Afuera buscaba un muchacho de unos 12 o 13 años, lo más, que buscaba a los organizadores del Matsuri.
Jorge fue quien lo atendió. Abrió la puerta y lo saludó.
Entonces el muchacho rompió en llanto y se colgó de Jorge, abrazándolo. Jorge, confundido, no supo cómo reaccionar y solamente pudo esperar a que el muchacho se tranquilizara.

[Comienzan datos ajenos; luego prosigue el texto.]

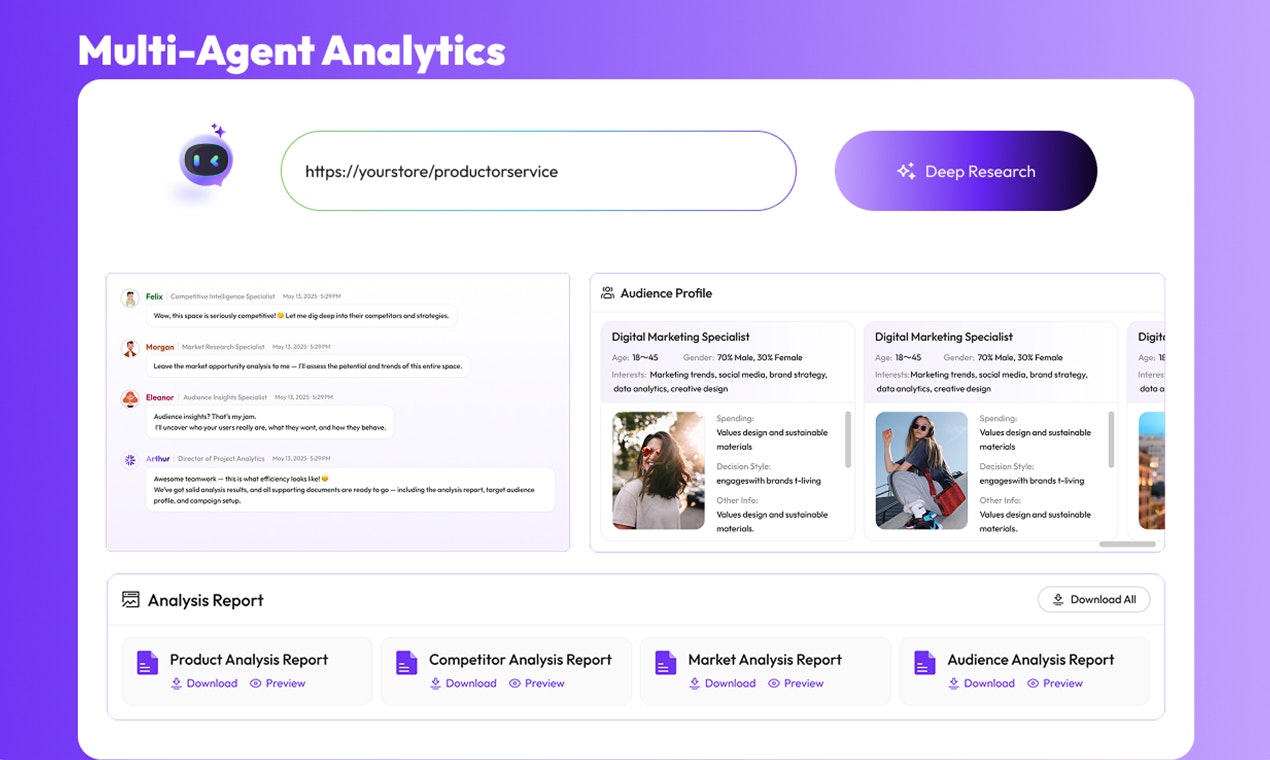Click the Product Analysis Report document icon
This screenshot has height=760, width=1270.
click(147, 662)
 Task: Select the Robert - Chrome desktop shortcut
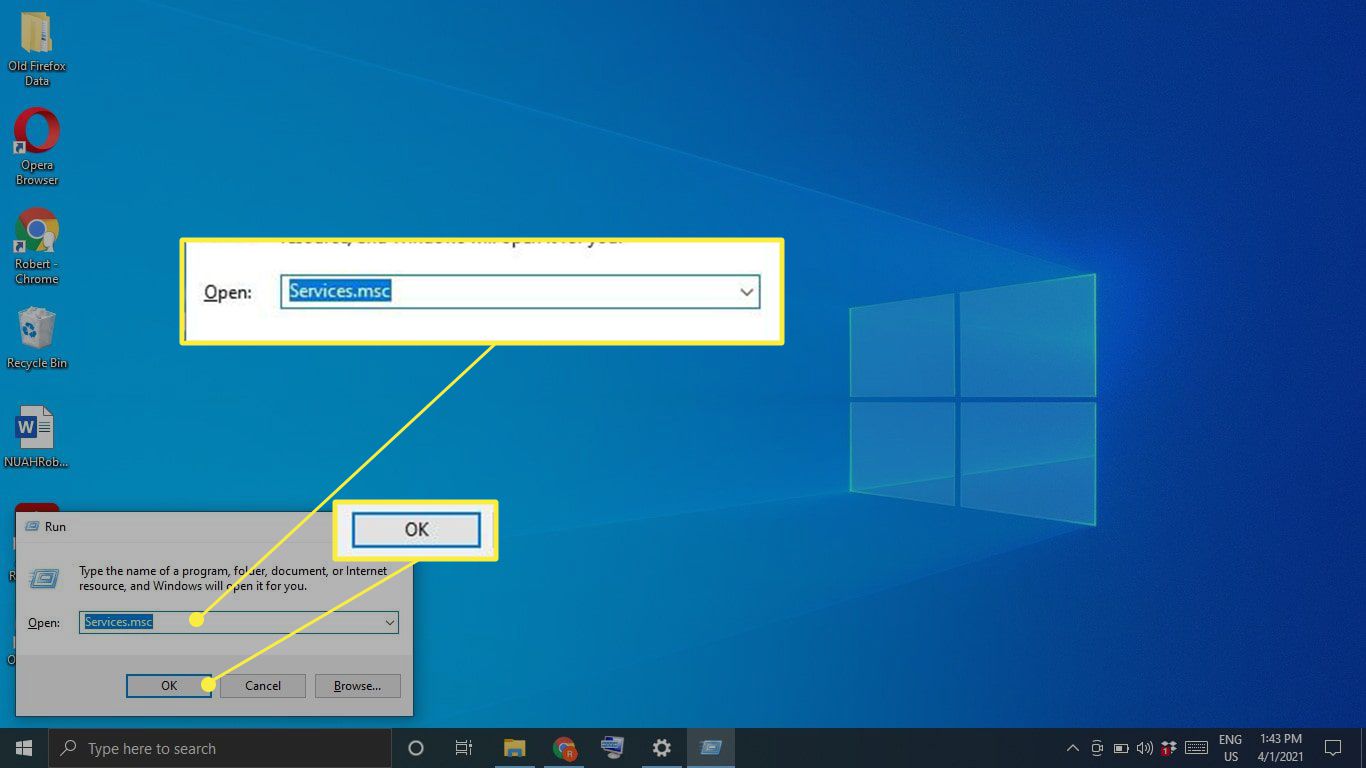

Cuando se acabaron las lágrimas, el muchacho abrió su bulto y sacó un disco quemado. “Yo no sé qué tipo de música le gusta a usted, entonces le quemé un disco con un poco de todo”, dijo con timidez, mientras le entregaba el disco a Jorge. “Yo quería regalarle el disco como agradecimiento, porque gracias a usted, por primera vez en mi vida me sentí como un ser humano”.
El muchacho le comentó a Jorge que, por su afición al dibujo, al manga y al animé, sus compañeros del colegio lo despreciaban y le hacían a un lado, mientras sus padres insistían en llevarlo a un psicólogo en lugar de demostrarle amor. “Pero en el evento encontré un montón de gente igual a mí, y ahora tengo un montón de amigos. ¡Ahora me doy cuenta de que hay gente como yo! Prométanme que ustedes nunca se van a dar por vencidos. Prométanme que nunca van a dejar de hacer eventos como este”.
—Ahí está el disco todavía –recuerda Jorge, 13 años más tarde–. Al muchacho lo seguí viendo durante unos seis o siete años más, en los festivales, y luego ya nunca más volvió. Espero que esté bien.